**BRIEF 1:** In the Prolog adder post, which two predicates does addDigits call?

**SOURCE PASSAGE:**
....................

We are not aloud to use cuts(!) to solve this problem. So I know I have to implement a adder of sorts. Right now I have adding Digits implemented with its needed predicates:

addDigits(A,B,X,Y) :- myXor(A,B,X), myAnd(A,B,Y).

myAnd(A,B,R) :- A == 1, B == 1, R is 1.
myAnd(A,B,R) :- A == 0, B == 0, R is 0.
myAnd(A,B,R) :- A == 1, B == 0, R is 0.
myAnd(A,B,R) :- A == 0, B == 1, R is 0.
myOr(A,B,R) :- A == 0, B == 0, R is 0.
myOr(A,B,R) :- A == 0, B == 1, R is 1.
myOr(A,B,R) :- A == 1, B == 0, R is 1.
myor(A,B,R) :- A == 1, B == 1, R is 1.

....................

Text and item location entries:

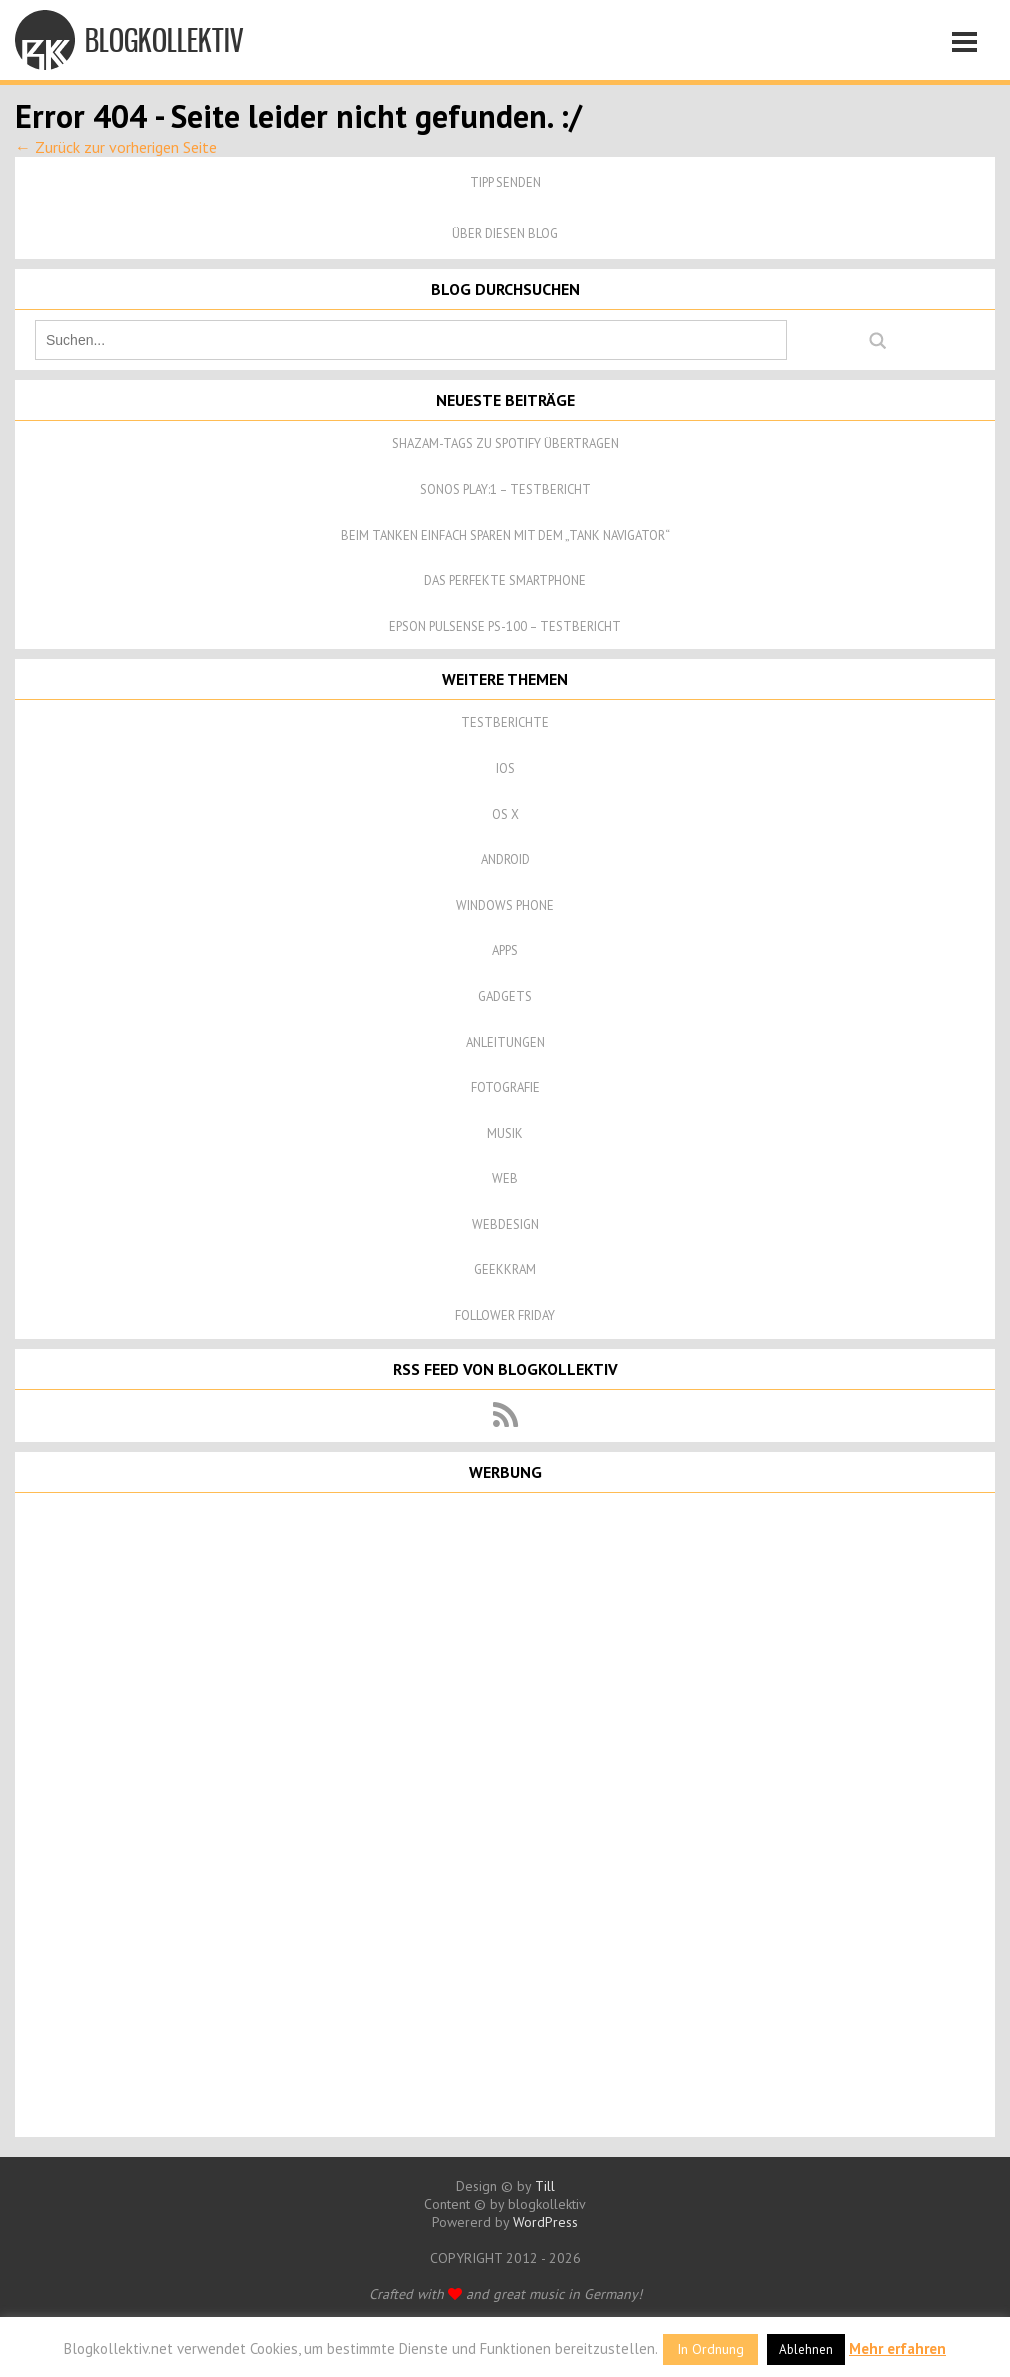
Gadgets (505, 996)
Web (505, 1178)
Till (545, 2186)
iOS (505, 768)
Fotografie (505, 1087)
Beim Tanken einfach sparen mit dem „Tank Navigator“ (505, 535)
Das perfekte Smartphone (505, 580)
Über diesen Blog (505, 233)
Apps (505, 950)
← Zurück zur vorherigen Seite (116, 147)
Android (505, 859)
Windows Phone (505, 905)
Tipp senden (505, 182)
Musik (505, 1133)
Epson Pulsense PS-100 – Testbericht (505, 626)
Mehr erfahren (897, 2348)
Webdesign (505, 1224)
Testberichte (505, 722)
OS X (505, 814)
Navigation (970, 45)
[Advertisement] (505, 1813)
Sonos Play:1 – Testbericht (505, 489)
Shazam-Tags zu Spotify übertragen (505, 443)
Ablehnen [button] (806, 2349)
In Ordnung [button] (710, 2349)
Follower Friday (505, 1315)
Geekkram (505, 1269)
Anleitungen (505, 1042)
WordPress (545, 2222)
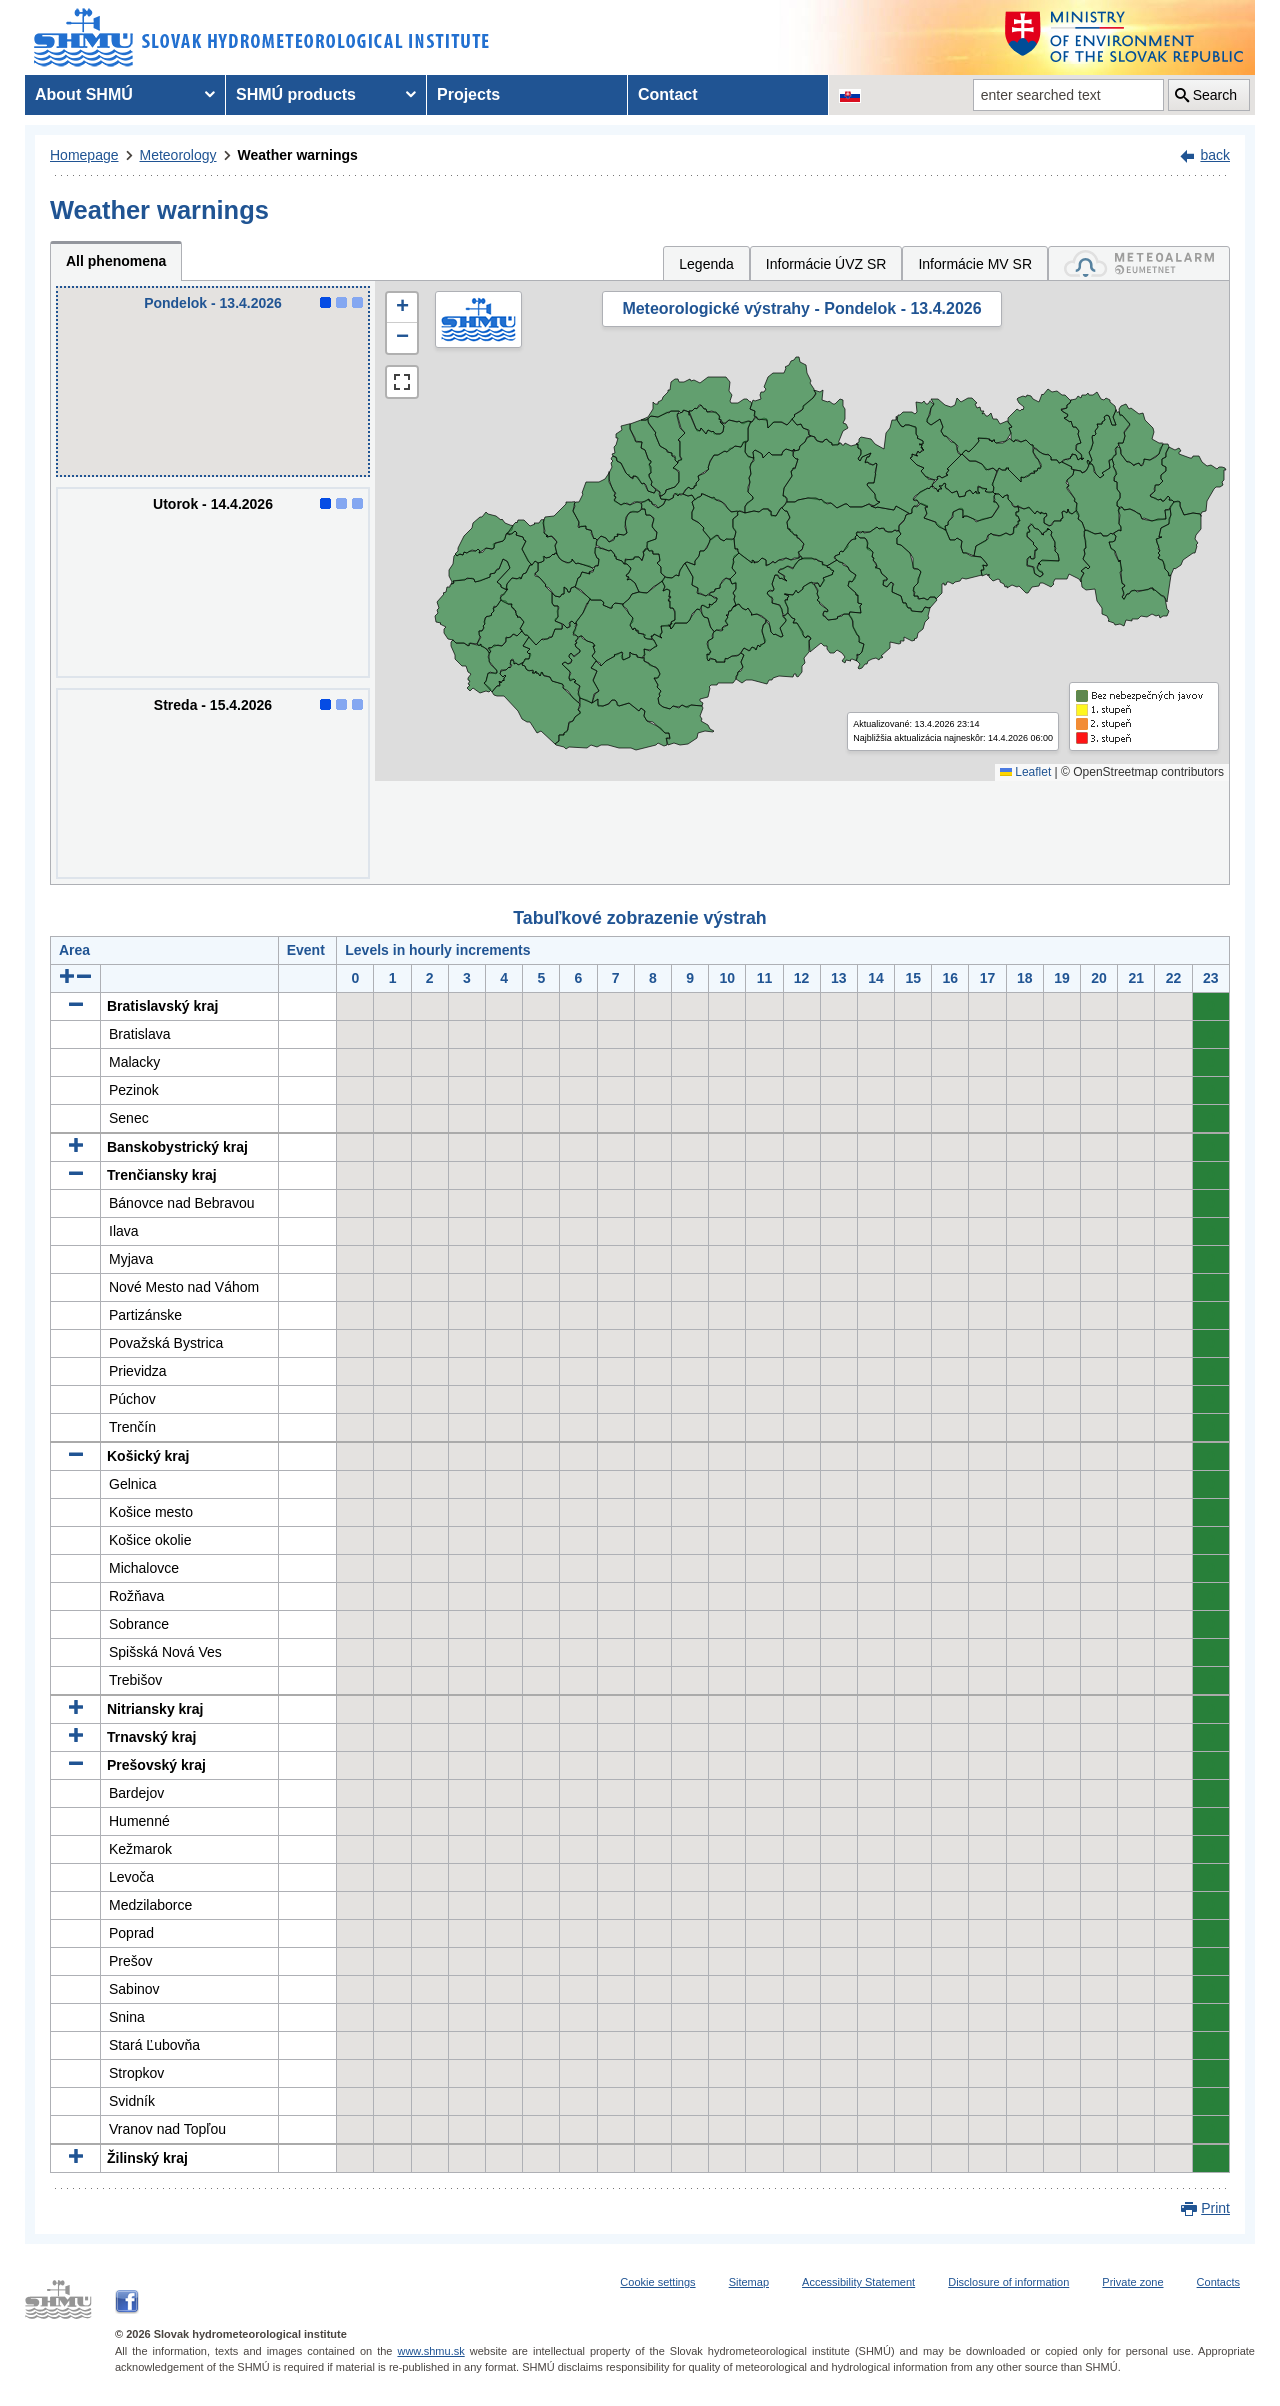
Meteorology (178, 155)
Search (1215, 95)
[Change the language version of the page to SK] (850, 95)
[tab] (1139, 263)
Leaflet (1025, 772)
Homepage (84, 155)
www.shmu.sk (430, 2351)
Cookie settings (657, 2282)
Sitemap (749, 2282)
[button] (402, 308)
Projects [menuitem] (468, 94)
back (1215, 155)
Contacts (1218, 2282)
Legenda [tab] (706, 264)
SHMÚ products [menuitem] (296, 94)
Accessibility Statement (858, 2282)
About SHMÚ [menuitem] (84, 94)
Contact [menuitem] (668, 94)
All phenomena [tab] (116, 261)
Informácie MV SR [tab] (975, 264)
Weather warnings (298, 155)
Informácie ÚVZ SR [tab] (826, 264)
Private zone (1132, 2282)
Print (1215, 2208)
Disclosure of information (1008, 2282)
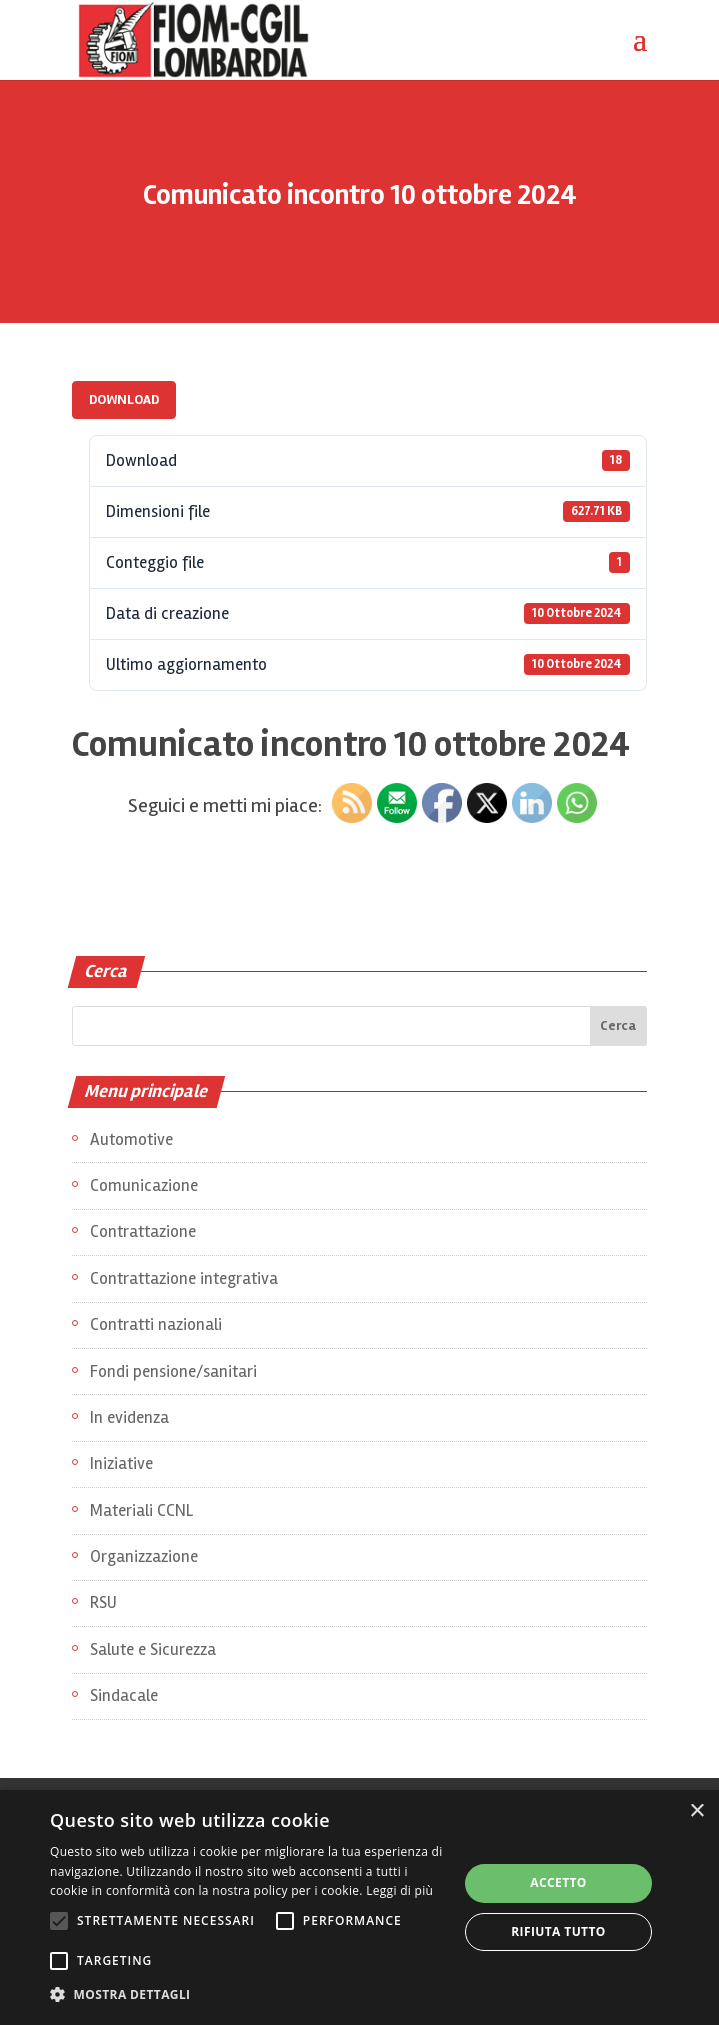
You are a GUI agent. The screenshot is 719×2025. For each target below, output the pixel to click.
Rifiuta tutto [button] (558, 1931)
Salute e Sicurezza (153, 1649)
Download (124, 399)
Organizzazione (144, 1556)
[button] (248, 1995)
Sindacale (124, 1695)
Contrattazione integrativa (184, 1278)
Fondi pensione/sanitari (173, 1371)
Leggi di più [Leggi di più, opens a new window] (399, 1890)
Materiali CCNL (141, 1510)
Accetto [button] (558, 1882)
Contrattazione (143, 1231)
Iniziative (121, 1463)
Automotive (131, 1139)
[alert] (359, 1907)
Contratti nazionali (156, 1324)
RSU (103, 1602)
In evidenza (129, 1417)
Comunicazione (144, 1185)
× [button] (696, 1811)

....................

**BRIEF 2:** Convert the entries, from the start of the entries through the line holding "Organizzazione (144, 1556)", inclusive, into a JSON list of strings with one string per line and blank lines omitted. Leave out the pictures.

**EXERCISE RESULT 1:** myXor and myAnd.

**EXERCISE RESULT 2:**
[
  "Gadgets (505, 996)",
  "Web (505, 1178)",
  "Till (545, 2186)",
  "iOS (505, 768)",
  "Fotografie (505, 1087)",
  "Beim Tanken einfach sparen mit dem „Tank Navigator“ (505, 535)",
  "Das perfekte Smartphone (505, 580)",
  "Über diesen Blog (505, 233)",
  "Apps (505, 950)",
  "← Zurück zur vorherigen Seite (116, 147)",
  "Android (505, 859)",
  "Windows Phone (505, 905)",
  "Tipp senden (505, 182)",
  "Musik (505, 1133)",
  "Epson Pulsense PS-100 – Testbericht (505, 626)",
  "Mehr erfahren (897, 2348)",
  "Webdesign (505, 1224)",
  "Testberichte (505, 722)",
  "OS X (505, 814)",
  "Navigation (970, 45)",
  "[Advertisement] (505, 1813)",
  "Sonos Play:1 – Testbericht (505, 489)",
  "Shazam-Tags zu Spotify übertragen (505, 443)",
  "Ablehnen [button] (806, 2349)",
  "In Ordnung [button] (710, 2349)",
  "Follower Friday (505, 1315)",
  "Geekkram (505, 1269)",
  "Anleitungen (505, 1042)",
  "WordPress (545, 2222)",
  "Meteorology (178, 155)",
  "Search (1215, 95)",
  "[Change the language version of the page to SK] (850, 95)",
  "[tab] (1139, 263)",
  "Leaflet (1025, 772)",
  "Homepage (84, 155)",
  "www.shmu.sk (430, 2351)",
  "Cookie settings (657, 2282)",
  "Sitemap (749, 2282)",
  "[button] (402, 308)",
  "Projects [menuitem] (468, 94)",
  "back (1215, 155)",
  "Contacts (1218, 2282)",
  "Legenda [tab] (706, 264)",
  "SHMÚ products [menuitem] (296, 94)",
  "Accessibility Statement (858, 2282)",
  "About SHMÚ [menuitem] (84, 94)",
  "Contact [menuitem] (668, 94)",
  "All phenomena [tab] (116, 261)",
  "Informácie MV SR [tab] (975, 264)",
  "Weather warnings (298, 155)",
  "Informácie ÚVZ SR [tab] (826, 264)",
  "Private zone (1132, 2282)",
  "Print (1215, 2208)",
  "Disclosure of information (1008, 2282)",
  "You are a GUI agent. The screenshot is 719×2025. For each target below, output the pixel to click.",
  "Rifiuta tutto [button] (558, 1931)",
  "Salute e Sicurezza (153, 1649)",
  "Download (124, 399)",
  "Organizzazione (144, 1556)"
]